At 61 it was one more crack at Karapoti and up we were up against the age group champion who was out to reduce his 2:56 record even further. Beating Peter, let alone his record, was not anywhere on my radar.
The final result was astonishing - breath-taking in more ways than none. I crossed the line a little over 2 hours and 46 minutes while Peter, not having the best of days, including a bloody crash just minutes from the finish, crossed the line a tad over the three hour mark. After 20 years of trying I beat the three hour mark, knocking anunbelievable 20 minutes, plus the rest, off my time!
I have since gone on to break every over 60 age group record in every race entered in New Zealand and Australia, with winning margins that have been as gaping as one hour. One hour on a mountain bike is 18 to 20 kilometers ahead of the next old bloke.
The last six months have seen another jump in performance along with more age group records, so it was predicted, with confidence, that Karapoti's 60 plus record would be reduced to somewhere between 2:42 and 2:40. Especially since the 2016 Karapoti track was dry and fast on race day.
I smashed it, or so I thought, leaving many of my usual opponents eating dust and my finish was fast and strong. However, Karapoti had the last laugh, very much to my immense frustration and disappointment. I was 20 seconds off my record! How could that be? I was stronger, faster, had a better bike, race conditions appeared to be perfect. I was not alone. Despite the apparently perfect conditions, one lonely record fell, courtesy of Kim Hurst in the pro women.
There were two things that worked against a fast time: the wind and the combination of water and dust. Karapoti is a race around what is essentially the rim of a huge bush clad bowl. On the way out there was a head wind, then on the way back it had turned slightly to be yet more headwind! That's several minutes lost right there.
Chains detest water and dust. There was plenty of both and by the half way mark the chain on my beautiful Cannondale Scalpel was grinding and groaning, then downright noisy and shuddering all over the place when climbing the final massive hill where that race is either won or lost.
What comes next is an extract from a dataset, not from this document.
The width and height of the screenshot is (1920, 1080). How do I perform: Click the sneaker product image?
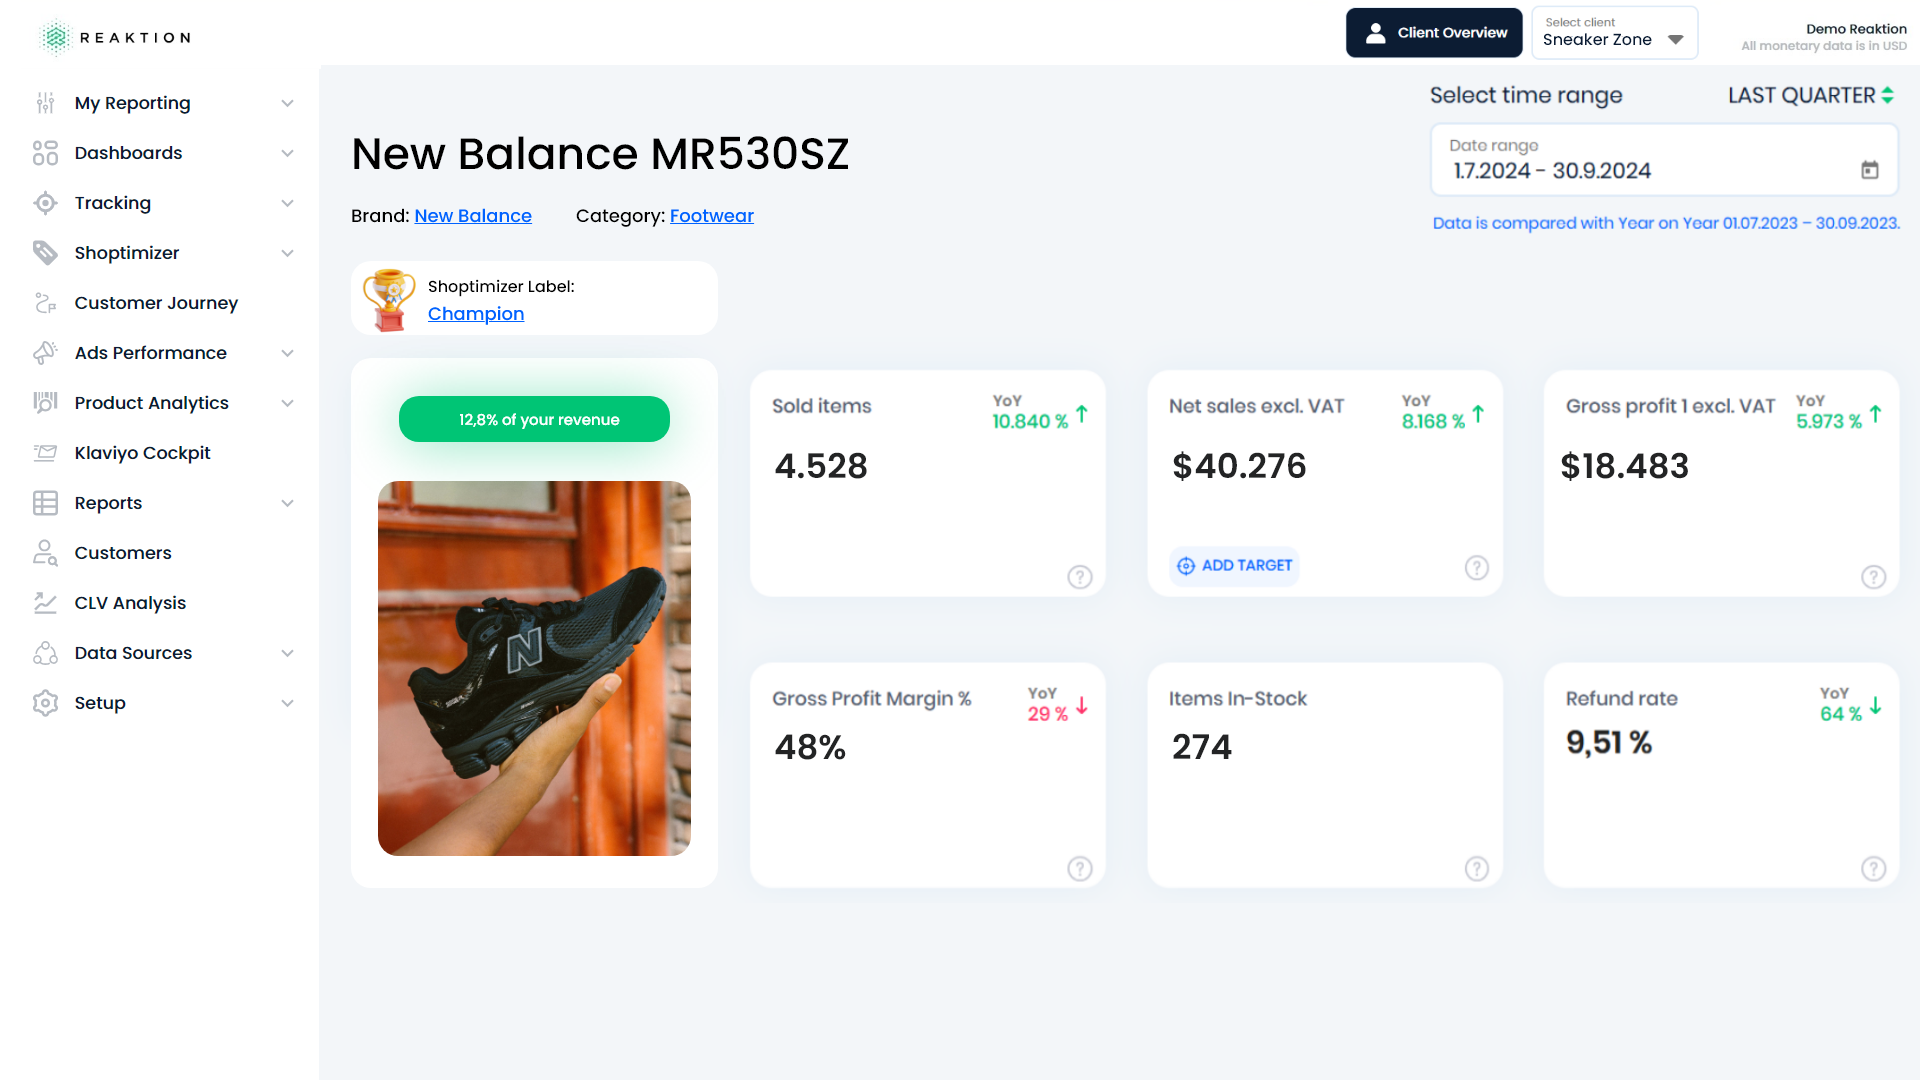click(x=534, y=668)
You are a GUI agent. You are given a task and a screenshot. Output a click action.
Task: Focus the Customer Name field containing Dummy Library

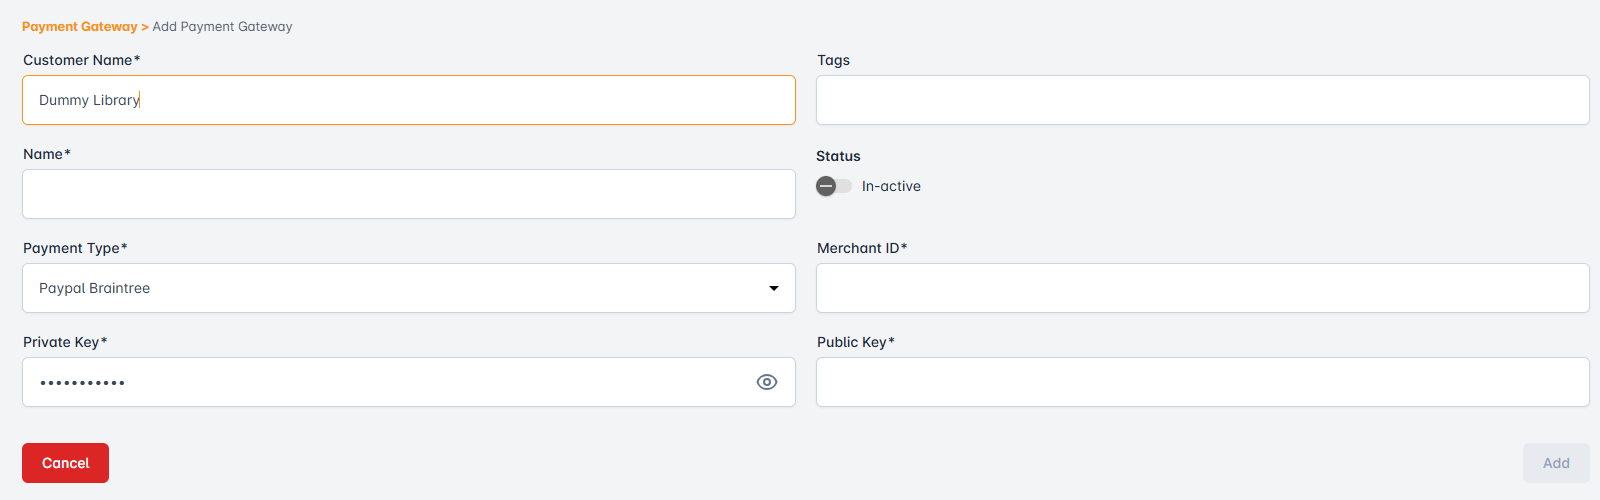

A dry chain is calculated to reduce power by 5-10 Watts. No cyclist can afford to lose that, especially towards the end of a race when even the slightest loss of momentum costs more than those precious few Watts of energy.
The end result of wind and dry cahin was as much as six minutes lost over the 50 kilometers. Not much as a percentage, but more than enough to cause enormous disappointment.
Oh well, such is sport! We will just have to have another go next year and hope for perfect conditions. Or maybe the year after. We will have to mull that over a while.